* [Activity]
Among the entries, which lines carry the string "field"? Copy each of them.

(Dataset entries)
━━━━━━━━━━━━━━━━
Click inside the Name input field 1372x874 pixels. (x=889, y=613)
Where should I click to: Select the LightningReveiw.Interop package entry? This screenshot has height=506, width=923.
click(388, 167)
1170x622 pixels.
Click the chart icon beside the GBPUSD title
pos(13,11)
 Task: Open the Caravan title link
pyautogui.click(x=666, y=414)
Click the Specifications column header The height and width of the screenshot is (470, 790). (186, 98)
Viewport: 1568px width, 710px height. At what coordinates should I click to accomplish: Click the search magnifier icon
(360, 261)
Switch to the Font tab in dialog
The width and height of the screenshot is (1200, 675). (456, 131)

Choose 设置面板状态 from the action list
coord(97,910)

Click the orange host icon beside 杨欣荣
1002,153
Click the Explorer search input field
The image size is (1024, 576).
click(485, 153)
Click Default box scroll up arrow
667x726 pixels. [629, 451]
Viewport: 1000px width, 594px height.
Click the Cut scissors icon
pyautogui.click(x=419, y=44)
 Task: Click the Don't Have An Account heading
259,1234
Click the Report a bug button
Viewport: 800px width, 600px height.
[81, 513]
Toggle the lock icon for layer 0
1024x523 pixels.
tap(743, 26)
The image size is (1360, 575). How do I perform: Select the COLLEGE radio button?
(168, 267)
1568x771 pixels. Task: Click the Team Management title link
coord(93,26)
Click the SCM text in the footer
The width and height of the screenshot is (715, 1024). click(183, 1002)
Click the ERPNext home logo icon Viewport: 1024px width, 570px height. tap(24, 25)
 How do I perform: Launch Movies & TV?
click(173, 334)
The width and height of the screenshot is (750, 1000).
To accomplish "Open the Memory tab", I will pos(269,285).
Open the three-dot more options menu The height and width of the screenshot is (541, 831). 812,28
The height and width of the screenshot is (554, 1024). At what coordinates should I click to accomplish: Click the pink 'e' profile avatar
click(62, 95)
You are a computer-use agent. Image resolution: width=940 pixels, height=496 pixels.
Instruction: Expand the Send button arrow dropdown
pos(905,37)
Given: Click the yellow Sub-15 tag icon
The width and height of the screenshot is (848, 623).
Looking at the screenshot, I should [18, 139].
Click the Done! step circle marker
━━━━━━━━━━━━━━━━
* [Solution for this exercise]
Click inside the Name input field 1372x874 pixels. (x=889, y=613)
Click the Explorer search input field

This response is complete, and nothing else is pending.